Una giornata di vero e proprio caos. Lo stato di agitazione generale si è protratto pure nel posticipo serale, Roma-Inter. Una partita stupenda ma schiacciata dai residui, comunque larghi, coni d'ombra di utilizzo del Var. Il vaso di Pandora, col coperchio dato per disperso, si apre quando l'arbitro Rocchi non assegna un evidente rigore alla Roma e il Var Fabbri non interviene. A fine partita ci scherzerà su l'eterno capitano della Roma, Francesco Totti, fuoriclasse anche nello sdrammatizzare, ma comunque con il fuoco dentro, come tutta la Capitale, che si sente contemporaneamente una specie di Nerone nel rivedere le immagini e un PM inquisitore con più domande da fare, e una viene in mente a tutti: da protocollo, il famoso clear mistake – l'errore chiaro – impone al Var di correggere l'arbitro, qui non succede perché? Ed ecco allora che si torna al solito discorso, alle interpretazioni. Dove la soggettività della scelta lascia spazio all'incontestabilità dell'errore? L'interrogativo che anima e divide. Se poi l'errore umano arriva anche con l'ausilio della tecnologia, la polemica si sente testimone di nozze e riecco i veleni di un'Italia che se c'è da scagliarsi contro gli arbitri si mostra più unita che mai. Polemiche che nemmeno sorprendono quando si parla di pallone e sembrano quasi un passaggio obbligato, tanto da pensare che il calcio e il suo contorno forse non cambieranno mai.

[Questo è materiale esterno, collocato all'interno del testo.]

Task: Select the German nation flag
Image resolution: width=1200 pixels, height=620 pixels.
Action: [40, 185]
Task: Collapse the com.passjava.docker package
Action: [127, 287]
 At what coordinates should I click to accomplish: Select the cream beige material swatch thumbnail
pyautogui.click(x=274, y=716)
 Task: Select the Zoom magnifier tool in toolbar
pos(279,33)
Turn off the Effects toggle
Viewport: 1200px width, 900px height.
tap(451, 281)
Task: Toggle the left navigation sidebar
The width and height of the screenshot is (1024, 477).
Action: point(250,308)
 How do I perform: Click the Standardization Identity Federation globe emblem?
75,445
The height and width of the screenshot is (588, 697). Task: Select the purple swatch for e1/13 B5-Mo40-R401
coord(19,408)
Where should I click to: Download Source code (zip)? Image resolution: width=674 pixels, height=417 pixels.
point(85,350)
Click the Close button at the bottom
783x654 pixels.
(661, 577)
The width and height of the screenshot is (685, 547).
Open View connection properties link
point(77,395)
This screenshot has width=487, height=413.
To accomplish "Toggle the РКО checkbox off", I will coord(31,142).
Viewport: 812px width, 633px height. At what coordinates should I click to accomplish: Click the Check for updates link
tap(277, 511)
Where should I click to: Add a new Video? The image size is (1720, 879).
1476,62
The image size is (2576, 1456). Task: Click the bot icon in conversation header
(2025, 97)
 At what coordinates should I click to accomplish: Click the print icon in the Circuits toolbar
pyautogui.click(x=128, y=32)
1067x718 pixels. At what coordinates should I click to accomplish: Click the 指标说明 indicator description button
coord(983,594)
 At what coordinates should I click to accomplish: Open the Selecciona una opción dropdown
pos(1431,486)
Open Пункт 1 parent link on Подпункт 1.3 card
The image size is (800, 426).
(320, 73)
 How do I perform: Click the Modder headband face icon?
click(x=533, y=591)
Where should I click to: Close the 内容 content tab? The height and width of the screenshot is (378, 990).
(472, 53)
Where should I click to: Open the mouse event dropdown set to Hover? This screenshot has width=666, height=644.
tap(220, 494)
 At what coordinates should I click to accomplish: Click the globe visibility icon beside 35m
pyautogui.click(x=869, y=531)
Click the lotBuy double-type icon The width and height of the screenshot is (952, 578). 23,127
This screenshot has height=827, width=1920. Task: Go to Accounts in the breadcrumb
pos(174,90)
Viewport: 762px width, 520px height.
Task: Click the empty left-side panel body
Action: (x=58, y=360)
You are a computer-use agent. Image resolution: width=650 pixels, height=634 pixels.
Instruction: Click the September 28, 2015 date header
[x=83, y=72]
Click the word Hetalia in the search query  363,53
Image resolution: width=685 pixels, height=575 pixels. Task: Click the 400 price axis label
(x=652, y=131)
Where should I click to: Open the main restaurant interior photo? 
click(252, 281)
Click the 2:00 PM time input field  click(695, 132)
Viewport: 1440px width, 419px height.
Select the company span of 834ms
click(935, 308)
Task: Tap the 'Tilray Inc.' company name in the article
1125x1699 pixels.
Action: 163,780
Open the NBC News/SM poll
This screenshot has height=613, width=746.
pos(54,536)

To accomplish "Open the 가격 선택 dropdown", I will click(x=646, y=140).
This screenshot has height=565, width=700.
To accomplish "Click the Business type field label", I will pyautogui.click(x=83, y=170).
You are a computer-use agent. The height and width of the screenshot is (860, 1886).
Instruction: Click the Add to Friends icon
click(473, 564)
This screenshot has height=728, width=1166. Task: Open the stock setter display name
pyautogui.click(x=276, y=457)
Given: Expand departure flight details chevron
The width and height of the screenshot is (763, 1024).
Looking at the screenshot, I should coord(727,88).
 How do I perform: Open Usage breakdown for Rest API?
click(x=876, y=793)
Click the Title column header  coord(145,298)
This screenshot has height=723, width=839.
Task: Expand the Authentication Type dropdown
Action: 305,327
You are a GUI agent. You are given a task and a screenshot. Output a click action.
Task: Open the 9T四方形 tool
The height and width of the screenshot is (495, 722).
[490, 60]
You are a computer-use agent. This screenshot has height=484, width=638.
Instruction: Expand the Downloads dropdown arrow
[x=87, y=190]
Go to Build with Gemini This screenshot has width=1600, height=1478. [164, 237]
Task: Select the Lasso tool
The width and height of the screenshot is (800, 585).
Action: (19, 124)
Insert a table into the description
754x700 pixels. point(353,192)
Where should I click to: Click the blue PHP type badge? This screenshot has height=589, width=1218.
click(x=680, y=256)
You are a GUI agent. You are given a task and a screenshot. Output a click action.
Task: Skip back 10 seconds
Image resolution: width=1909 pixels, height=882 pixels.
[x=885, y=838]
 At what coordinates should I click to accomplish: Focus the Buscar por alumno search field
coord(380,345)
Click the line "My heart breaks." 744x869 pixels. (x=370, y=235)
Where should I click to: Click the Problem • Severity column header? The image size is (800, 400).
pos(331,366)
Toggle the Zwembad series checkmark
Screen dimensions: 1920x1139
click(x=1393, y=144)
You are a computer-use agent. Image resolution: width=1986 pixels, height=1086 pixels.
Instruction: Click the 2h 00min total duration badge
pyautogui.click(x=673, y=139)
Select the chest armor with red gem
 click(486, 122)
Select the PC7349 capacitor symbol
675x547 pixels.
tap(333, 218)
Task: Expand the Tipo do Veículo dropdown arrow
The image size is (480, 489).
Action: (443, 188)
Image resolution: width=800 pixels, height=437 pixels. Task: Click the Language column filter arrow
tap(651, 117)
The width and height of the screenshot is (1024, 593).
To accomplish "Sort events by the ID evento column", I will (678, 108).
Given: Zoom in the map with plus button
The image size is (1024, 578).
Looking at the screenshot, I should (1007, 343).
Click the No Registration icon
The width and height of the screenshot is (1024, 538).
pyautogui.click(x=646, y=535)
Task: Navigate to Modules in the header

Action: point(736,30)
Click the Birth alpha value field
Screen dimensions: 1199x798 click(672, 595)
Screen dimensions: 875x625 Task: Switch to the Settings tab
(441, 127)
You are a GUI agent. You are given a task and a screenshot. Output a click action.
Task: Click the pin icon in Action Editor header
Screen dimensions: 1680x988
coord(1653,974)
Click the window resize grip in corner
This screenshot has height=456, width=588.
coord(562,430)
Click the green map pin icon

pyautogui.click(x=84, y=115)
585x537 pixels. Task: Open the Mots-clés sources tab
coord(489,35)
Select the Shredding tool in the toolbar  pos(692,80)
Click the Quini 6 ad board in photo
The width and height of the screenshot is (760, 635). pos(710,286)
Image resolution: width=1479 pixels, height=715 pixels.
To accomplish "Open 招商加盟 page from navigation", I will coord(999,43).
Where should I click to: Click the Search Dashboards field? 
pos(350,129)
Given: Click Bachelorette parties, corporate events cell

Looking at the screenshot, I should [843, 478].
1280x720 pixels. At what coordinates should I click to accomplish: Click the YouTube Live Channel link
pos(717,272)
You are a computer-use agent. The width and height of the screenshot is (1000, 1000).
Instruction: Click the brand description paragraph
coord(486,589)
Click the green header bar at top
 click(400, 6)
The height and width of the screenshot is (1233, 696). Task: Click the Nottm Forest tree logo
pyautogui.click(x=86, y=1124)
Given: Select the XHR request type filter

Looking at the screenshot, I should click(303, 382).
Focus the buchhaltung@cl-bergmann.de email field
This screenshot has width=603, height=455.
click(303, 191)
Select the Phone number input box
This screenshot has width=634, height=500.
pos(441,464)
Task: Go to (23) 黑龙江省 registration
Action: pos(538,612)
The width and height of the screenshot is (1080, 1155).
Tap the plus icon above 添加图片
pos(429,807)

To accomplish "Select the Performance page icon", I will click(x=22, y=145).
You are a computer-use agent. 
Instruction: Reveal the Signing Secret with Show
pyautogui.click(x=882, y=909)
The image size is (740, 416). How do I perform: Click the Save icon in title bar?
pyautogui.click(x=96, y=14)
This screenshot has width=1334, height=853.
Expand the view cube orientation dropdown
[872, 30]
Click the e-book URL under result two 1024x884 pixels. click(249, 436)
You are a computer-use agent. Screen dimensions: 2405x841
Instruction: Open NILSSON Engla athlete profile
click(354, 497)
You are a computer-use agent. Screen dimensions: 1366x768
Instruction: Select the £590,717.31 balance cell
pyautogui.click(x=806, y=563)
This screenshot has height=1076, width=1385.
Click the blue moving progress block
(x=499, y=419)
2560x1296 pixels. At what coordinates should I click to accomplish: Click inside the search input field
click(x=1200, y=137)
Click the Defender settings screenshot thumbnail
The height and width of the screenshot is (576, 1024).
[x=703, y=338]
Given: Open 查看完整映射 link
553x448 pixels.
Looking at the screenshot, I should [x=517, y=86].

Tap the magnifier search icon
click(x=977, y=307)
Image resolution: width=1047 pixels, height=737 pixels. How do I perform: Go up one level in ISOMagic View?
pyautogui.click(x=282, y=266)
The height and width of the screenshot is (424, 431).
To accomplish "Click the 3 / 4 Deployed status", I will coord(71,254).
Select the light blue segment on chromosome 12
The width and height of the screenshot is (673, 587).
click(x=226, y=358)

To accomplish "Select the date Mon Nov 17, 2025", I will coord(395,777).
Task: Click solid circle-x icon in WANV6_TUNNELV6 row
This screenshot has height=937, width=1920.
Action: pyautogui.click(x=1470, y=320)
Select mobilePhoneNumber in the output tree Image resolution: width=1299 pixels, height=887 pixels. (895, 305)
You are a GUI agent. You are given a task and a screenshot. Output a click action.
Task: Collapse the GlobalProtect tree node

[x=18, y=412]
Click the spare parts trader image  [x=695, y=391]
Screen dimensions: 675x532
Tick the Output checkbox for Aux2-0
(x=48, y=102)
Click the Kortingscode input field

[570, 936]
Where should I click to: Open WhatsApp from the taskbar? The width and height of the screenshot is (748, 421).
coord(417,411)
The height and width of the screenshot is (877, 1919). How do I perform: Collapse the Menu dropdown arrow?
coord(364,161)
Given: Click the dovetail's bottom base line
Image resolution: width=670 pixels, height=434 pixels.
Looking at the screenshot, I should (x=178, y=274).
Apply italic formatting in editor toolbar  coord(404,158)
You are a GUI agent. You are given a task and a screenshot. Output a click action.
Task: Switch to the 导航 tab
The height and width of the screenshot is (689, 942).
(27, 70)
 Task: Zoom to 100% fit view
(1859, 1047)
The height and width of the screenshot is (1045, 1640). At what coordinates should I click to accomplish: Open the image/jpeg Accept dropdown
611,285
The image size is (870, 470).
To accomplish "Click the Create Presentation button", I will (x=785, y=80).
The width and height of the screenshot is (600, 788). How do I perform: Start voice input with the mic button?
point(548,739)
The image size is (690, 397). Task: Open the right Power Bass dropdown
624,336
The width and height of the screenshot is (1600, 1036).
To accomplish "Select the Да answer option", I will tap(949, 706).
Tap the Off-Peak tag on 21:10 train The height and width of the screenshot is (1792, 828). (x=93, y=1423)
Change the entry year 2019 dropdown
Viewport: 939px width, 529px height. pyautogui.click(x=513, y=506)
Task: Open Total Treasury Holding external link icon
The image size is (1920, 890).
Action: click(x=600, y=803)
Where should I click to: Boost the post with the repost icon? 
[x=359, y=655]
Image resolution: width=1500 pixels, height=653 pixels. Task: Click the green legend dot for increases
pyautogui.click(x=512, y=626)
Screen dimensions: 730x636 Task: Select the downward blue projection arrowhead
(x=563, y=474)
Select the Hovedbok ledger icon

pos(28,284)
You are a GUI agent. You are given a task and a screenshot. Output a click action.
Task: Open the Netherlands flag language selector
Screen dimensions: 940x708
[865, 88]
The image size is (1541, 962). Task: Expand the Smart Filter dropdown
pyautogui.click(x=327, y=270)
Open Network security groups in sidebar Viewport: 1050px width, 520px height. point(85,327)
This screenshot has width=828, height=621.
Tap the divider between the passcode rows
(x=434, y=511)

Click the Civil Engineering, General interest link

A volte mi chiedo se valga ancora la pena seguire questo sport. In un calcio sempre più macchiato da polemiche, maleducazione, ignoranza e violenza, perché mai la visione di una partita, di un gol, di un dribbling, dovrebbero suscitarmi un sentimento di meraviglia? Forse la passione e l'entusiasmo dovrebbero venire allenati regolarmente. Ciò che si intende per “restare giovani” sta proprio nella capacità di rinnovare lo stupore. E alcune volte lo stupore nasce con la pazienza. Bisogna continuare a seguire quello che un tempo ci appassionava e aspettare. Scrive Cesare Pavese, infatti, che “il più sicuro e più rapidomodo di stupirci è di fissare imperterriti sempre lo stesso oggetto. Un bel momento quest'oggetto ci sembreràmiracolosodi non averlo visto mai.” Ed è stato proprio allo stadio che mi sono reso conto del flusso di umanità che passava davanti ai miei occhi, la parte sana del tifo, quegli uomini, quelle donne, quei bambini che felici incitavano la propria squadra. Invece di concentrare lo sguardo su ciò che di negativo circonda il calcio, preferisco osservare la parte bella, quella che è giusto vivere e respirare: l'omaggio di Chiellini della Juventus a Davide Astori, col cuore viola sempre pronto a battere per lui nella Fiesole; quel minuto 13 entrato ormai nel dna di tutti noi; i cori e gli applausi ai poveri Astori e Scirea senza distinzione di colore e maglia ti riconciliano con la vita e sono la risposta migliore a quei pochi che vogliono sporcare la nostra passione. Perché questa dovrebbe essere la norma. La rivalità è un conto, l'intelligenza e il rispetto sono, invece, la base di tutto e magari anche un inizio per un calcio che dovrebbe sempre nutrirsi di gesti così. È questo il fascino del calcio. Oltre a tutti i significati immaginabili, per me ciò vuol dire che, anche nei giorni più bui, c'è sempre qualcosa per cui il gioco più bello del mondo ti farà battere il cuore. Il calcio non è soltanto uno sport, siamo tutti noi. Nei momenti peggiori, sembra un luogo eternamente uguale, fatto di scandali e vergogne. Ma con un po' di allenamento si può arrivare a percepire anche in quei momenti il calcio come qualcosa di meraviglioso.